Louisiana’s Longest Serving Female Prisoner, ‘Mama Glo’ Gets Favorable Recommendation for Clemency

This human interest story reports on Gloria Williams, also known as “Mama Glo” at Louisiana’s women’s prison. After almost 50 years behind bars and a transformation described as exemplary, the Louisiana Board of Pardons gave Williams, now 73, a favorable recommendation to amend her 1971 life sentence for second-degree murder by giving her parole eligibility. That recommendation will move to the governor’s desk for review. (Toohey, The Advocate, July 22, 2019)

Juvenile Justice News

Governor Signs Sweeping Juvenile Justice Bill into Law

Oregon Gov. Kate Brown on Monday signed into law a slate of policy changes to Oregon’s juvenile justice system that will go into effect January 2020. The bill abolishes life without parole for minors, expands opportunities for early release, and restricts the prosecution of children as adults. It ends a mandatory minimum sentencing law that comes with high bail and a long prison sentence, requiring anyone between 15 and 17-years-old, who is arrested for certain crimes including murder, robbery, assault, and sex offense, be automatically charged as an adult. (Crombie, The Oregonian, July 22, 2019)
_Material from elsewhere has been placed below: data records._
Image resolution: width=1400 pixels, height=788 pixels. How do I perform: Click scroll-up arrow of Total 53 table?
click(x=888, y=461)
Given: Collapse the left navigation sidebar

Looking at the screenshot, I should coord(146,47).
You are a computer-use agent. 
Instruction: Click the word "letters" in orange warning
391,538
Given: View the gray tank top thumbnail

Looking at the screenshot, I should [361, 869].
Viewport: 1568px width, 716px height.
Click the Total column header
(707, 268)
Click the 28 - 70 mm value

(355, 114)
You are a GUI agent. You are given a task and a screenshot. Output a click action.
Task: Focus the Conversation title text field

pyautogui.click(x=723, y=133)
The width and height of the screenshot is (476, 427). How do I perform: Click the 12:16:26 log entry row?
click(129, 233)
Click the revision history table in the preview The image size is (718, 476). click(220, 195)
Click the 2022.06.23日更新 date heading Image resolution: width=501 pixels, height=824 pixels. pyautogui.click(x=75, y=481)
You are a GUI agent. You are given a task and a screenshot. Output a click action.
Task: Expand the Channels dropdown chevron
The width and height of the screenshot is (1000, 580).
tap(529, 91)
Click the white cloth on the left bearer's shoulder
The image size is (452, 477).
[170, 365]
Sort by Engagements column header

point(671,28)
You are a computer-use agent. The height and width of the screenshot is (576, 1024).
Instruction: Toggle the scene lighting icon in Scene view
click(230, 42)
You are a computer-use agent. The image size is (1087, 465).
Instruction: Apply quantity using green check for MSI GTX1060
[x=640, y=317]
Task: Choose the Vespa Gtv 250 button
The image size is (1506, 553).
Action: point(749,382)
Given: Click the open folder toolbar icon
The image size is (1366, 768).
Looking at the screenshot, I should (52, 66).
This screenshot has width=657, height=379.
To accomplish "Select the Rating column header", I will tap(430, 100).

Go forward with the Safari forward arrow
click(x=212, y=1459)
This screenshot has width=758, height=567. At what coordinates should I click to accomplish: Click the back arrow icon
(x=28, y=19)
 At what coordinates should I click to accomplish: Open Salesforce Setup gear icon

States Must Abolish Juvenile Fees. They’re Putting Families in Debt

This opinion piece from The Washington Post discusses the need for juvenile fee reform.  Almost every state authorizes courts and agencies to charge the child, their parents, or their guardians for youth detention, supervision, and electronic monitoring. Many jurisdictions even charge families for their children’s “free” public defenders. The fees can quickly add up to thousands of dollars, are racially discriminatory, harm rehabilitation, and some jurisdictions actually lose money collecting them. (Selbin, Feierman, The Washington Post, July 19, 2019)

Public Defense News

The Shocking Lack of Lawyers in Rural America

In rural areas the rate of individuals that are detained awaiting trial is three times higher than urban areas. It is also due in part to a shortage of resources—not enough funding for pretrial services, limited times when court is in session, and limited public defenders. Since 2008, urban jail populations have shrunk dramatically, while rural ones continue to rise; the highest incarceration rates are now in rural counties, and they are struggling to provide basic services. (Pishko, The Atlantic, July 18, 2019)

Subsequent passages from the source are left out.